“The market dictates, and men are the mediators”
Anuradha Sarang on fair trade for a gender-equal future
Editor’s note: Today’s SPOTLIGHT was created by Aysha Sana, a food researcher who recently finished her PhD at Jawaharlal Nehru University in Delhi. Please read on to learn more about Aysha’s connection to our interviewee, Anuradha Sarang, and the importance of the Fair Trade movement in southern India.
Hello FFJ readers, and welcome to this edition of SPOTLIGHT — I’m Aysha Sana, an India-based food writer and researcher. Today, I’m teaming up with FFJ to feature an interview with Anuradha Sarang, the CEO of Fair Trade Alliance Kerala (FTAK), an organic farmers’ organization based in the Malabar region — part of the Western Ghats, one of the world’s most important biodiversity hotspots — in Kerala, India’s southwestern coastal state.

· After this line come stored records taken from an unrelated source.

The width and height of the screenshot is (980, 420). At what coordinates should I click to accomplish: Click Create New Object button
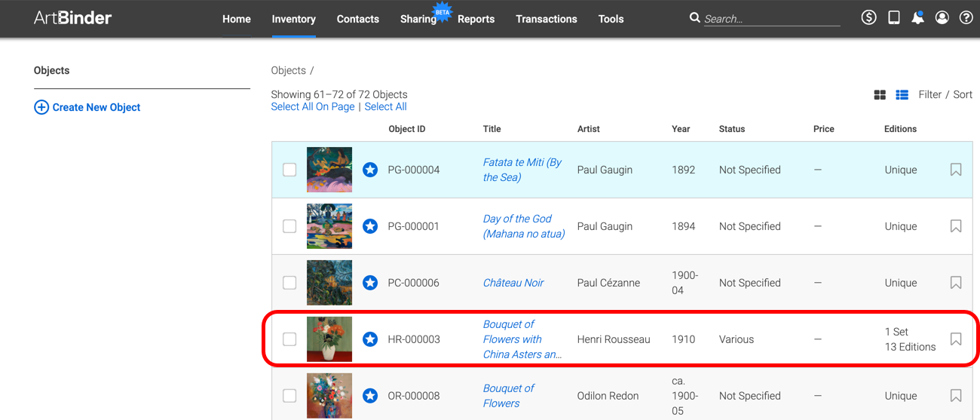(x=87, y=107)
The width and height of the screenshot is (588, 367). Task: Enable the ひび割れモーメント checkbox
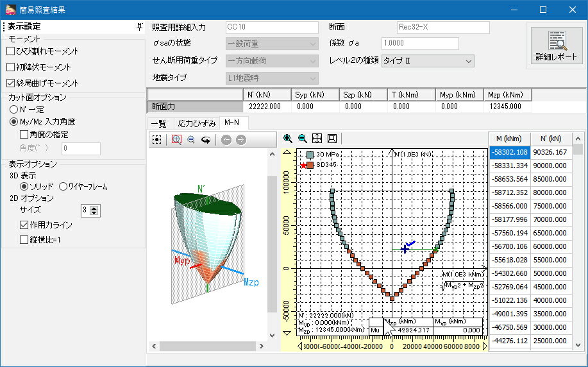click(10, 51)
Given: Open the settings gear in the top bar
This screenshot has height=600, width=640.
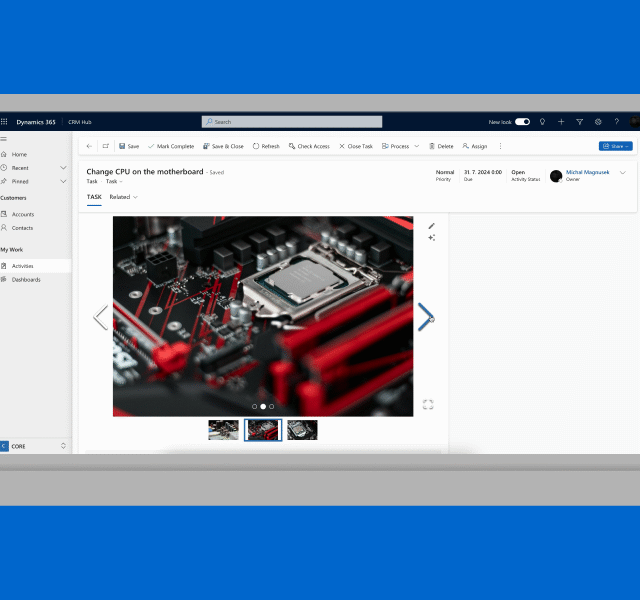Looking at the screenshot, I should click(x=598, y=122).
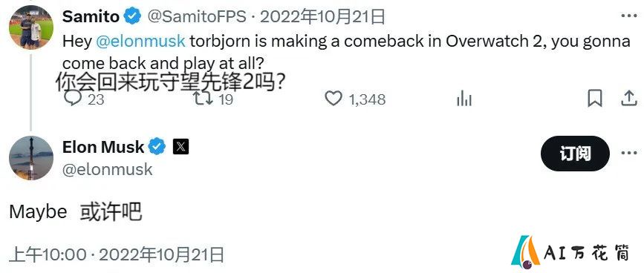Open Elon Musk's profile avatar
The image size is (644, 273).
[x=31, y=158]
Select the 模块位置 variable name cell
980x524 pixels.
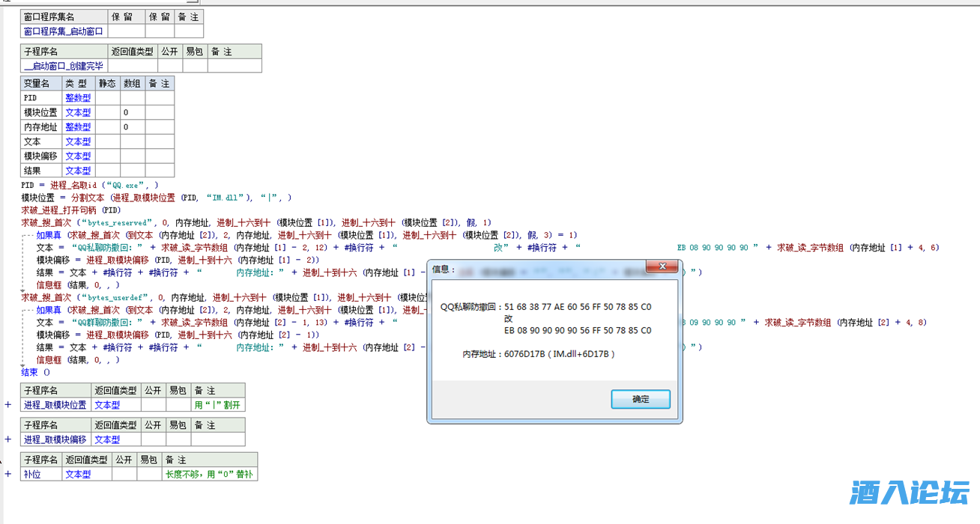coord(41,112)
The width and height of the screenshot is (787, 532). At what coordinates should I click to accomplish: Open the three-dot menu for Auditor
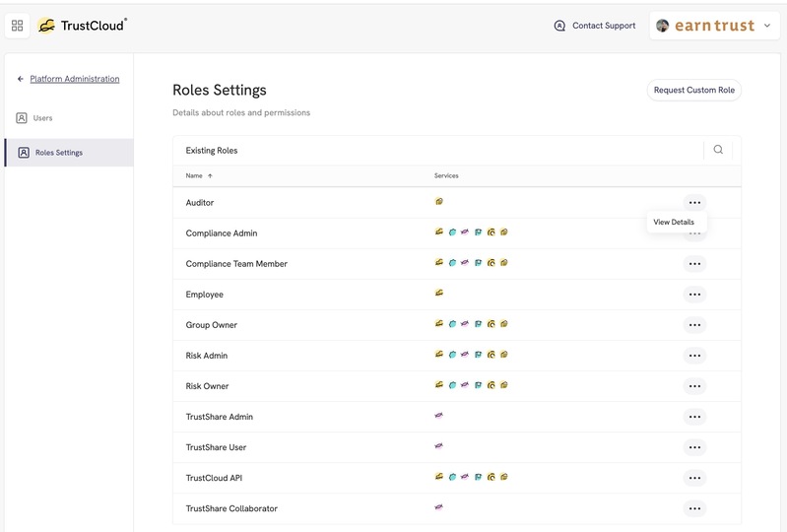pyautogui.click(x=694, y=202)
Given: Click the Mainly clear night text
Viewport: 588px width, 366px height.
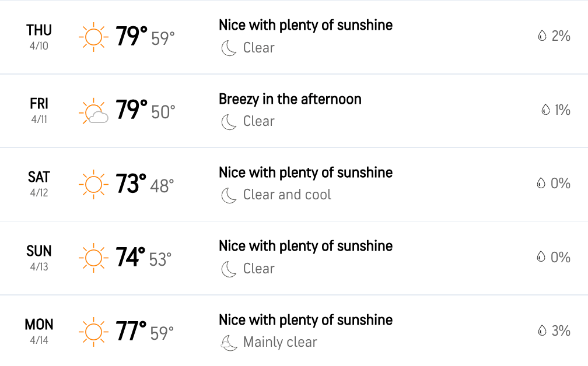Looking at the screenshot, I should click(x=280, y=342).
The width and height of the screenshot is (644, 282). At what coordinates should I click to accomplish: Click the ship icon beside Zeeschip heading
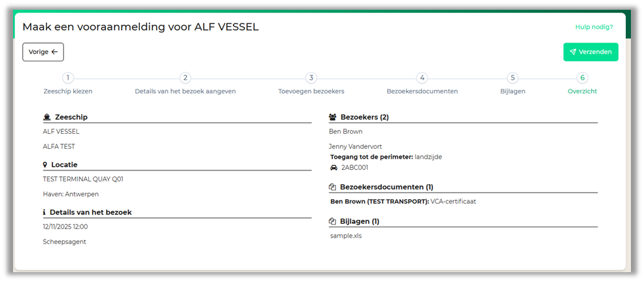(x=46, y=118)
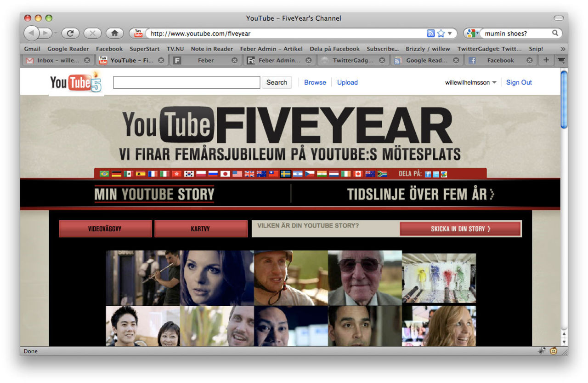Open the Upload link in the YouTube header
588x383 pixels.
347,82
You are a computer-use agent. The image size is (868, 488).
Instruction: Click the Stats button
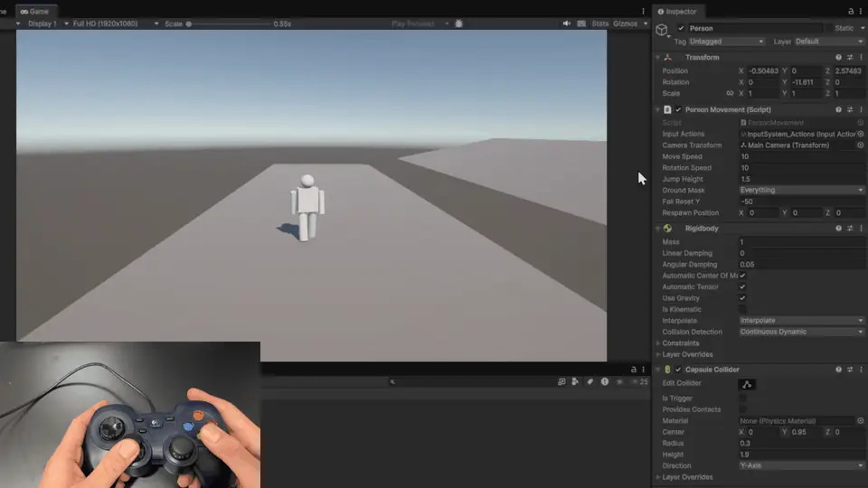pyautogui.click(x=599, y=23)
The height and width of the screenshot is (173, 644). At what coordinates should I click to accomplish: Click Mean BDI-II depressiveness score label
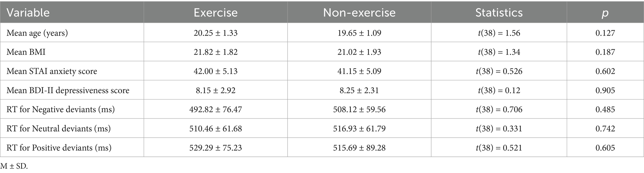(x=68, y=90)
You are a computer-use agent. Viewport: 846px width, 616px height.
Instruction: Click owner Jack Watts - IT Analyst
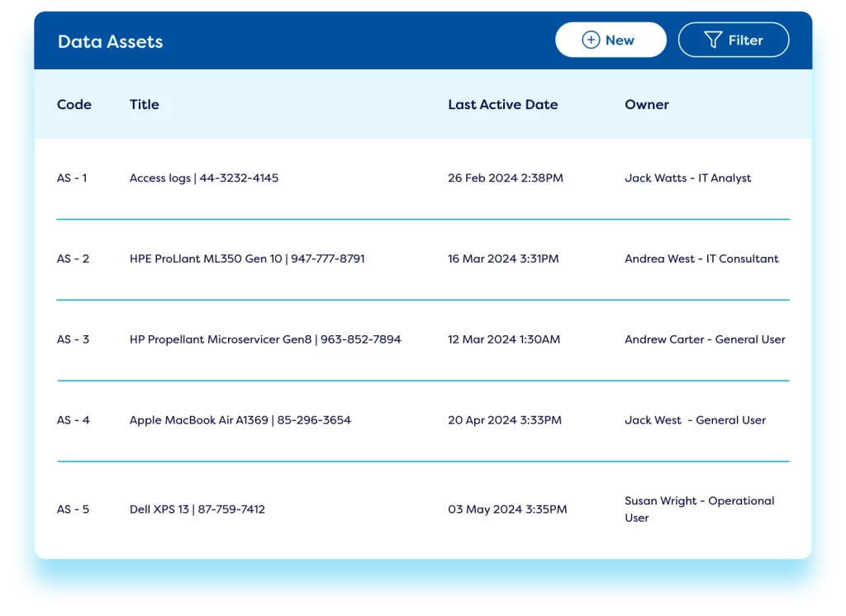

As a food studies scholar from the region and a frequent visitor to Kozhikode city’s Elements Organic Store and Cafe1 — the founder-promoter and trading partner of FTAK — I have been following FTAK’s work with great enthusiasm. I first connected with Anuradha in early 2024, when she was appointed as the CEO. We talked about the Fair Trade movement2 and various initiatives under FTAK, her new role, and possible avenues for collaboration.
FFJ’s SPOTLIGHT series was the perfect opportunity to speak with Anuradha more in depth about what the organization means for women and indigenous communities, and how trade justice is central to building an inclusive and equitable food system. In our interview, she reflects on the consequences of women’s alienation from the agricultural landscape and how bringing them back into leadership is crucial to undoing the many injustices embedded in the modern food system. – Aysha Sana
Aysha: Could you tell me a little about your own journey — what brought you into organizing around farming and food systems, and to Fair Trade Alliance Kerala (FTAK), where you now serve as its first CEO?
Anuradha: I trained as a civil engineer, but very early on, I chose to work in the development sector. I worked on ecological sanitation with Paul Calvert and with Indigenous communities in the Nilgiris, in the Western Ghats of India, at Keystone Foundation — a non-profit focused on livelihood security and food security, as well as land and community rights.
Later, for a big part of my career and life, I was part of Sarang3 in Palakkad, which was one of the first of its kind, whether in educational or agroecology experiments.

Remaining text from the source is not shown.